È una stagione alla grande, la sua. Scandita, come si conviene, da andate e ritorni. Ha lasciato ufficialmente il calcio l´11 novembre scorso, dopo un arbitraggio considerato scandaloso in Milan-Palermo 3 a 1. Ha annunciato l´intenzione con parole chiare: «Smetto, è un mondo di merda!». Poi ha emesso un comunicato più tortuoso da cui si apprendeva che aveva «incaricato un advisor», che i valori sportivi erano «sempre più spariti», che auspicava «gare dove con reciproche garanzie di equità e lealtà possano sempre vincere ad armi pari e i migliori». Intraducibile anche per la Gialappa´s. Ma la decisione di mollare restava «netta». Tra virgolette anche nell´originale. A significare: non tanto. Non proprio. Manco morto. Infatti è ancora qui. Nel frattempo ha minacciato di trasferirsi all´estero: una volta in Austria e un´altra in Sicilia (testualmente: «abbandonando l´Italia che tanto prende e poco dà»). Ancor più ferale la minaccia di dedicarsi alla politica, con una lista tutta sua e una posizione ben definita: «né a destra, né a sinistra», «accanto alla Lega, che è il solo partito per la gente», «lontano dalla Lega, perché nel lungo periodo non paga», né con Berlusconi («ha dato disoccupazione e tolto libertà»), né con Tremonti («è diventato comunista»). Una specie di tea party, a cui era l´unico invitato.

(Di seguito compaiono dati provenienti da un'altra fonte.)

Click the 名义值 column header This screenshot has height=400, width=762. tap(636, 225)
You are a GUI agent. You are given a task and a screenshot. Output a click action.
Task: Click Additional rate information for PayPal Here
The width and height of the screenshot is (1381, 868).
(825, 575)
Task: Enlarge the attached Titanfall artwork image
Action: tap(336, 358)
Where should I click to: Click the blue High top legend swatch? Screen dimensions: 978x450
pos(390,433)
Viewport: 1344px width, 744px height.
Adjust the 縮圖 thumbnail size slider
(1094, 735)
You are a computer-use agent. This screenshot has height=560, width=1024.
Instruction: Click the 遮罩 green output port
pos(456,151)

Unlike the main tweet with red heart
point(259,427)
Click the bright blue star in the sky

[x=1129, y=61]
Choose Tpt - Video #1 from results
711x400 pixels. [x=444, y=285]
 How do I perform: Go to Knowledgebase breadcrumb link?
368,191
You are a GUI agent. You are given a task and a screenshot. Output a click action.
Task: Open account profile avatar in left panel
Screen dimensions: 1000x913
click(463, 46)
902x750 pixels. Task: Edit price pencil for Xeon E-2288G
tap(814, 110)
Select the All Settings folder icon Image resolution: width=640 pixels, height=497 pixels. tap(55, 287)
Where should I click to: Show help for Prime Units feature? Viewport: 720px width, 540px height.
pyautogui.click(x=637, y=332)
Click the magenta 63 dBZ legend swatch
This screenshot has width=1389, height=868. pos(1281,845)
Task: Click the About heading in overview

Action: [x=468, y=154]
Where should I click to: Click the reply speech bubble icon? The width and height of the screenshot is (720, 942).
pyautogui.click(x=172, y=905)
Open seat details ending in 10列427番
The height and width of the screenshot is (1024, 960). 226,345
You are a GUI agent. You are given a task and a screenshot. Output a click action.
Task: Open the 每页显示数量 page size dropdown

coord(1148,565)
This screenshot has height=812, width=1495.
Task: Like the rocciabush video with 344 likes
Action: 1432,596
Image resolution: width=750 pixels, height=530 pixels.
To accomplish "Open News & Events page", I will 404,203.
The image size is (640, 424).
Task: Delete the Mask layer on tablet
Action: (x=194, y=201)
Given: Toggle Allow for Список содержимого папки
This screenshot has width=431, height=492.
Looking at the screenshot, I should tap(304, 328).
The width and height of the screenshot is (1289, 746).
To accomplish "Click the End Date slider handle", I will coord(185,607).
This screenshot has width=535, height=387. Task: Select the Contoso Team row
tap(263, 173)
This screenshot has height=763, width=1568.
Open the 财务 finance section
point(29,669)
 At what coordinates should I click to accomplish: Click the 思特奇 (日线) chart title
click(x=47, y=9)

Un uomo solo al comando. Incompreso. Anche perché: incomprensibile. Quando parla. Quando agisce, l´obiettivo è piuttosto chiaro: fare soldi. Zamparinic è un immigrato al contrario. Friulano, ha gestito il Venezia, ma quando ha capito che non avrebbe potuto costruire lo stadio si è trasferito a Palermo. Dove, ma pensa, vuol costruire lo stadio. Nell´attesa tira su centri commerciali. Quest´anno gli si è accesa la luce dell´Est e compra qualsiasic calciatoric gli capitic: Ilicic (nell´intervallo di una partita di Europa League), Bacinovic, Andelkovic. Alla prima buona prestazione proclama: «Ora vale il triplo!». In effetti è così. Il suo Palermo, va detto, ha un ottimo bilancio, perché poi lui rivende, incassa, ripiana. Certo, a vedere quel che è successo con Cavani (e prima ancora con Toni) l´affare vero lo fa chi compra. Quest´anno ha messo insieme un buon attacco (anzi «ottimissimo») e una difesa che va in nazionale (però «inguardabile»). Voleva la Champions «come minimo». Come massimo: la luna, non fosse, teme, «che ci è già arrivato Lotito».
Appena esce fa un guaio: è andato dai bambini dello Zen e ha litigato con il collega del Palermo Rugby, facendosi querelare. È andato a Benevento e lo volevano arrestare. Va in tv e sbotta come Raimondo Vianello ma senza ironia: «Quelli giocano, e io pago!». Si sente emarginato: «Ho chiamato Nicchi, all´associazione arbitri: si è offeso», «Ho chiamato Beretta in lega: non mi ha risposto». Lo tradiscono anche i presagi: «Mi son svegliato di colpo, ho guardato la sveglia, eran le 3 e 33, ho capito che ne avremmo vinte tre di fila». In hoc signo vinces? Era solo notte fonda: ha perso con la Fiorentina. Si è incupito: lassù qualcuno non lo ama. Fermate il mondo, vuole scendere. Trattando con gli arabi ha scoperto che sono lenti, lentissimi: «Vanno al ritmo della natura, che non è stupido». Ma non rallenta, non può. Rozzi ci ha lasciato, Gaucci è espatriato (lui sì) a Santo Domingo con la badante giovane, Lotito, dopo l´allunaggio, tace. Con la giugulare in fiamme, a far da sponda a Biscardi è rimasto soltanto Zamparinic, prigioniero del ruolo. Non è pazzo. Dice di sé: «Anche Napoleone ha perso qualche battaglia».